On the other side of consumer behavior’s changes lies the transformation of the logistic space and distribution supply chain which is driving the strong growth of the property sector: a new record for investment volume in the first half at 1.8 €Bn, the highest ever. Demand for space follows with 1.5 Mn sqm absorbed, +21% on the same period last year.

The bet on the development of the bed industry continue to drive institutional investors in their positioning in the Living sector. It is catching great interest from both domestic and foreign investors. Volume invested stood at around 580 €Mn, more than double the level of the same period last year.

Overall, we are entering second half 2022 with robust fundamentals for the property sector and with still robust dry powder for the industry.

Interest rate hikes would pose some threats to the property market in the future making more difficult for investors to access to financing. Banks have already increased cost for debt (+20-50 bps margin compared to six months ago). Despite that, the growing path of the industry in Italy toward maturity will not end.

Milan is still one of the most sought-after cities for investors, posting a 75% increase in investments in the first half 22 compared to the same period last year at €1.8 Bn; Rome follows setting a first half at €1 Bn of investment, huge increase on the €143 Million last year. It is confirmed as the target of an increasingly, and selectively, number of global investors.
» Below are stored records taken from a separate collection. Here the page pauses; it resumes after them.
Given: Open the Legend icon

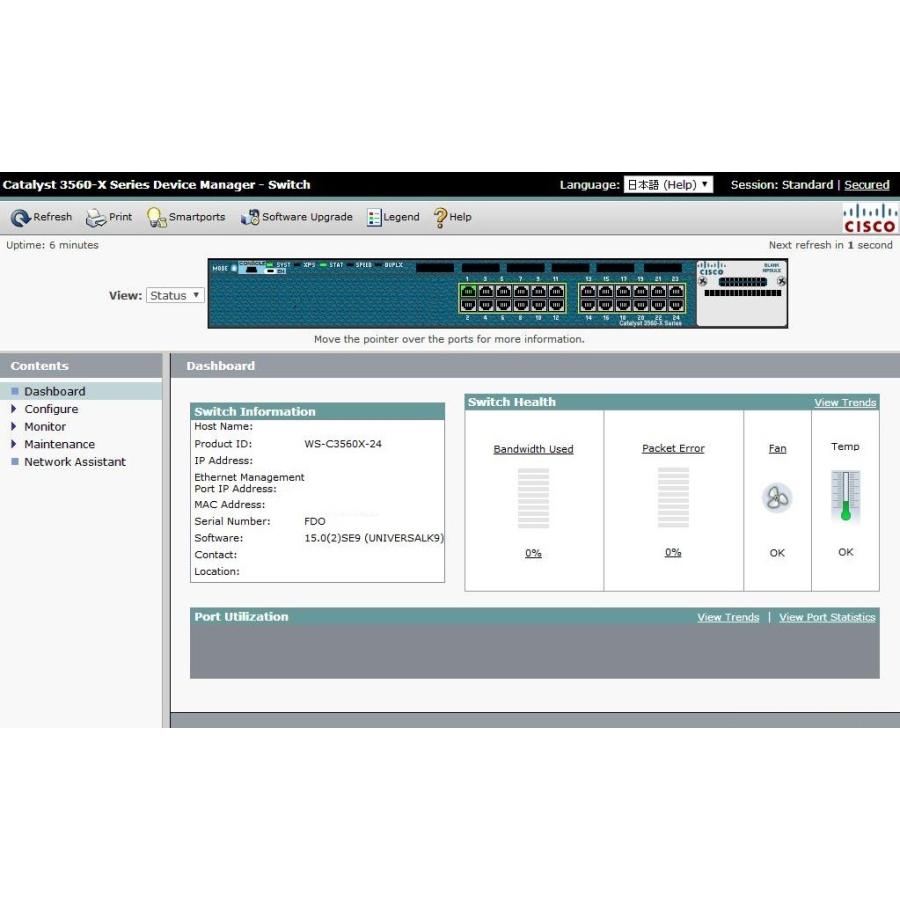Looking at the screenshot, I should click(x=374, y=218).
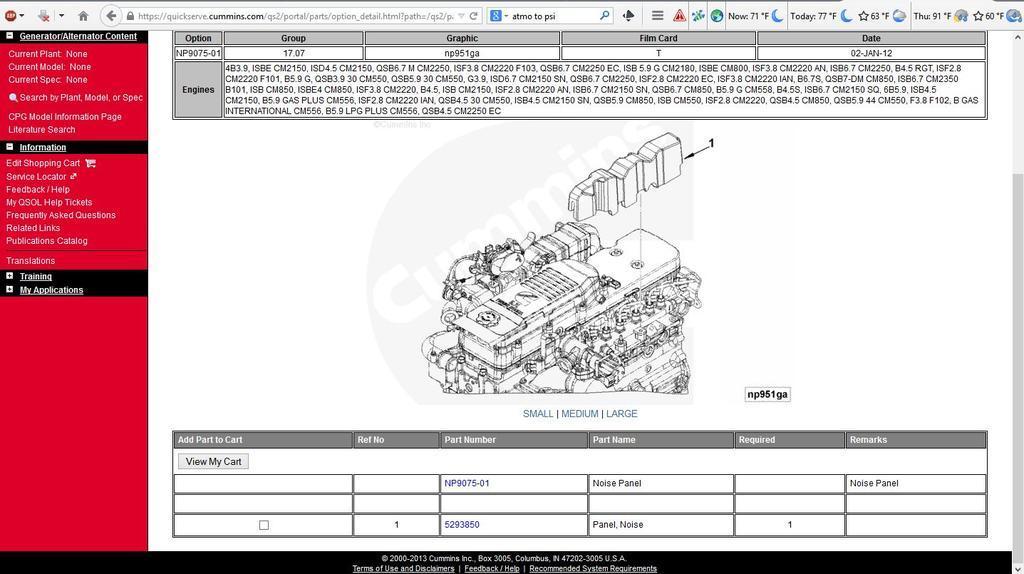This screenshot has width=1024, height=574.
Task: Click the View My Cart button
Action: [213, 462]
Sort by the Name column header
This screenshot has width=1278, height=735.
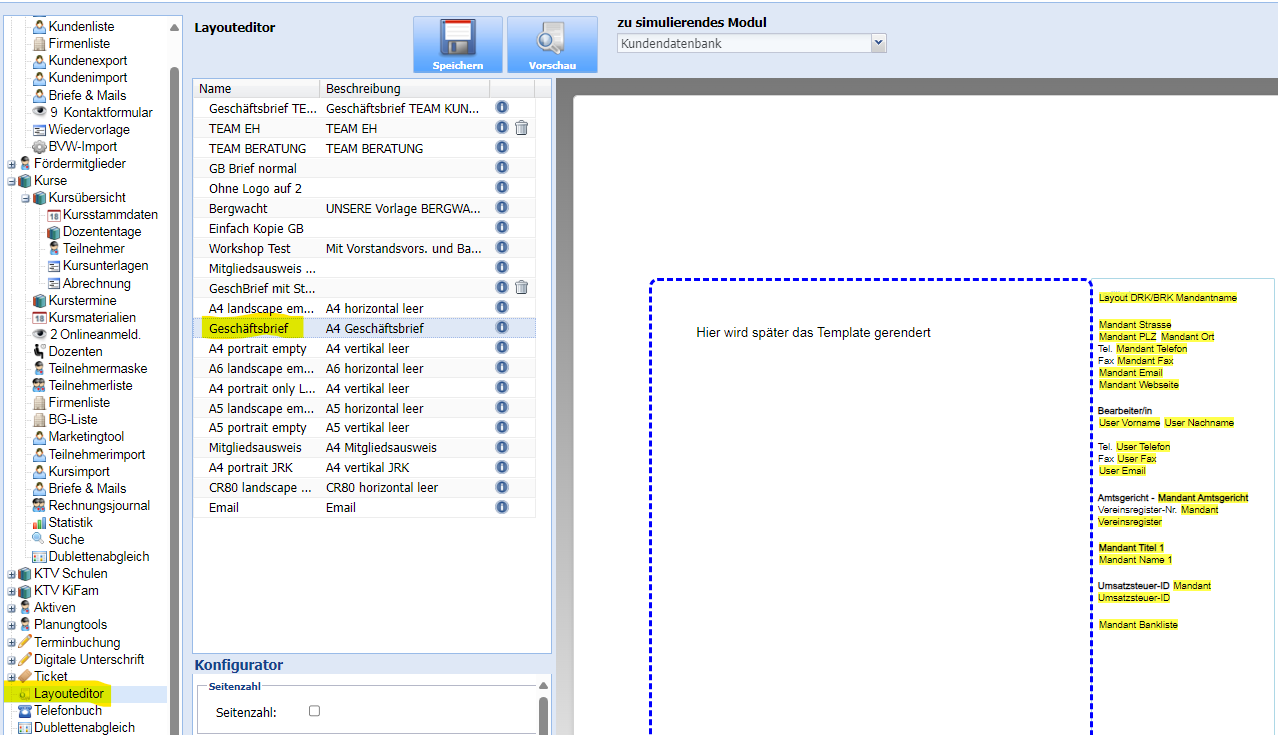tap(256, 89)
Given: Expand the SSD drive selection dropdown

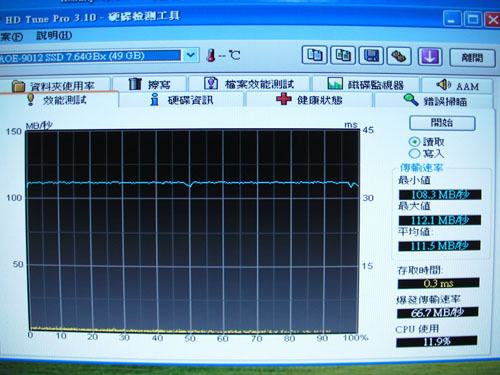Looking at the screenshot, I should pos(191,55).
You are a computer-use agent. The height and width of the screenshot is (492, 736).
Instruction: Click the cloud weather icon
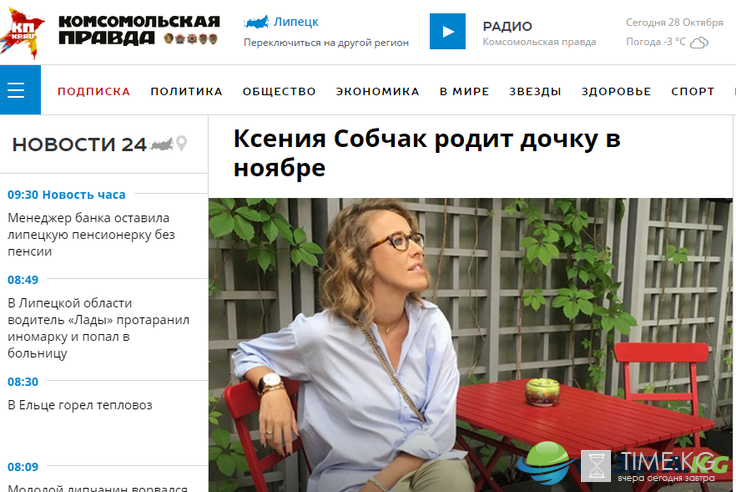[699, 43]
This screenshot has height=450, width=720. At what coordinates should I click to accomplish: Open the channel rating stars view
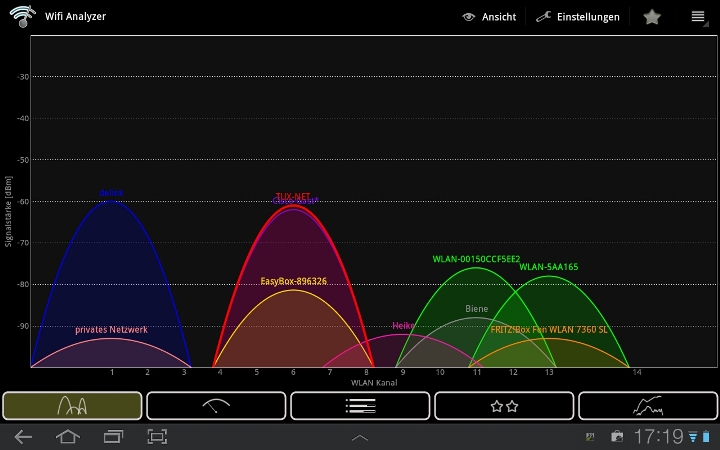(504, 405)
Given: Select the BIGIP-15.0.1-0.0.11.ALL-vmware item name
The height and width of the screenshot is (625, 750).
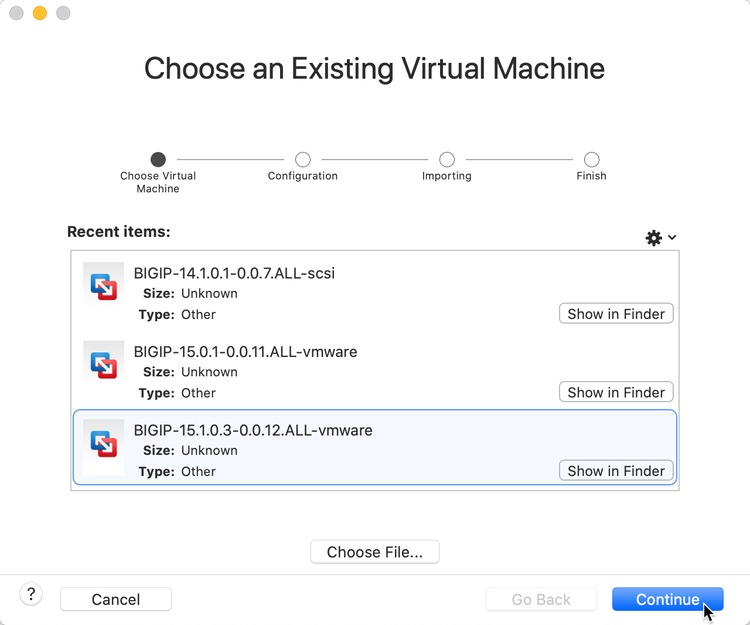Looking at the screenshot, I should point(245,352).
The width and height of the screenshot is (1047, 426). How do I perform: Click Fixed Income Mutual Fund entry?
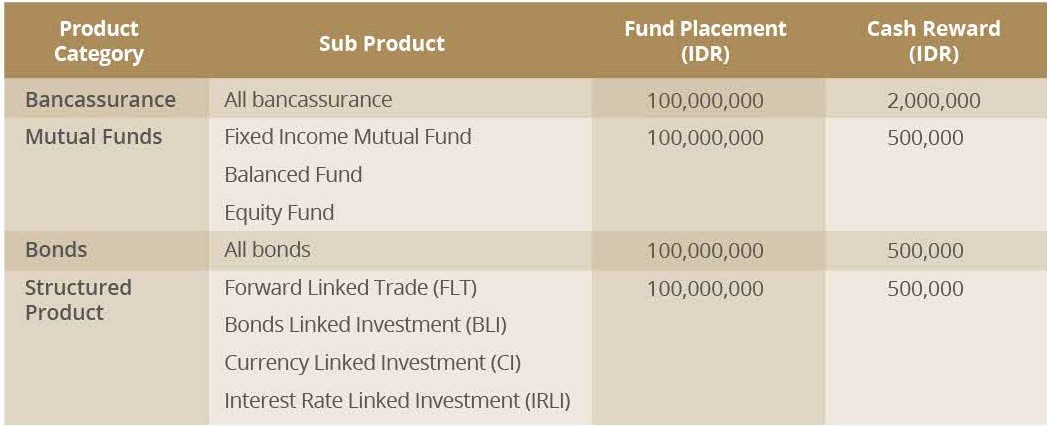[348, 137]
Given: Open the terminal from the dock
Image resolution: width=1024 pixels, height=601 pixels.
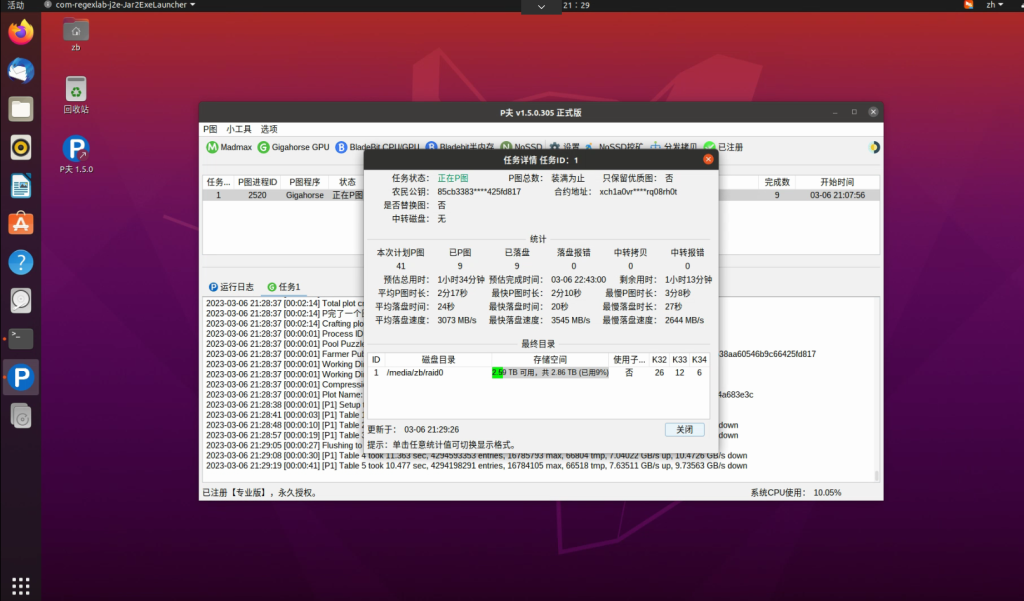Looking at the screenshot, I should click(21, 338).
Investors, both core and opportunistic, are still active. They speed up the closing of their ongoing deals before taking a break to think about new strategies to be aligned with a higher rate environment and the new market’s needs.

Their approach will be more cautious, underwriting more conservative and business plans will be updated with contingent data. The second half of the year will be different from what we have been used to, but the market will continue to move on.